- Born: 13 April 1887 Derchi, Tsqaltubo Municipality, Russian Empire
- Died: 7 July 1973 (aged 86) Tbilisi, Georgian SSR, Soviet Union
- Citizenship: Russian Empire Democratic Republic of Georgia Soviet Union
- Education: Kharkov University Petrograd University
- Scientific career
- Fields: Linguistics

= Giorgi Akhvlediani =

Georgian linguist (1887–1973)

Giorgi Akhvlediani (გიორგი ახვლედიანი; April 13, 1887 – July 7, 1973) was a Georgian linguist whow was member of the Georgian Academy of Sciences (1941) and a corresponding member of Academy of Sciences of the Soviet Union from 1939. He was one of the founders of the Tbilisi State University (1918). Honored Scientist of the Georgian SSR (1943). A member of the International Society of Experimental Phonetics (1932) and Linguistic Society of America (1940). A member of the Communist Party of the Soviet Union from 1942.

== Biography ==
Akhvlediani was born on 13 April 1887 in the village of Derchi of Tsqaltubo Municipality. In 1910 he was enrolled at the historical-philological faculty of Kharkov University, where he received fundamental education in Indo-European linguistics and classical philology. In 1915 Akhvlediani continued his studies at the chair of comparative Indo-European linguistics of Kharkov University, preparing for professorship. Soon he was sent to Petrograd University where he attended the lectures of such prominent scholars as Nikolai Marr, Carl Salemann, Fyodor Shcherbatskoy, Lev Shcherba and others.

At the newly founded Tbilisi University Akhvlediani pioneered the teaching of such disciplines as general linguistics and phonetics.

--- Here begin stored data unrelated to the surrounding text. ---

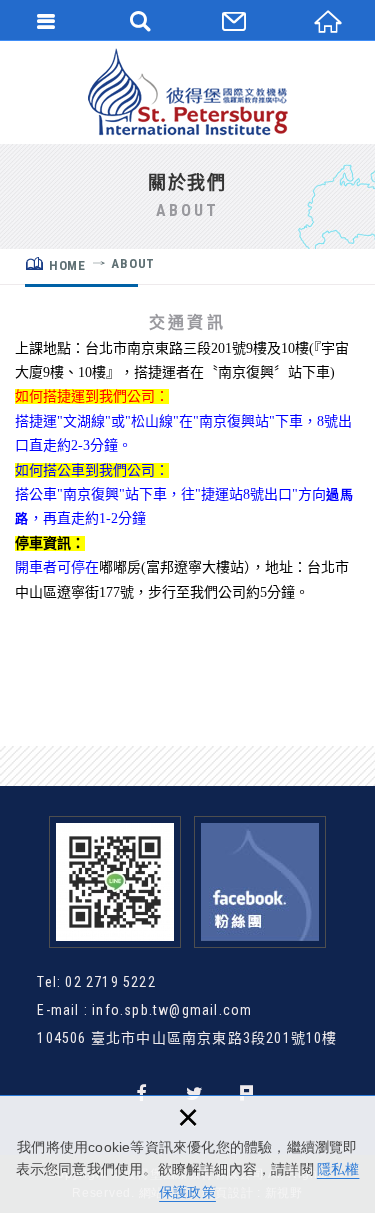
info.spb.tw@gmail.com (172, 1010)
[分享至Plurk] (247, 1093)
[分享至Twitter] (195, 1093)
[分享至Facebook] (142, 1093)
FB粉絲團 (260, 882)
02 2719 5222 (110, 982)
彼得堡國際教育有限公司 (188, 92)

As a scholar of wide education Akhvlediani lectured in diverse fields of linguistics, namely, introductory and general courses of linguistics, history of linguistic theories, general phonetics, Sanskrit, Greek, history and dialectology of the Russian language, and comparative grammar of Indo-European languages. Akhvlediani was decorated with the Order of Lenin, the Order of the Red Banner of Labour, the Badge of Honour, the Order of the October Revolution and with medals.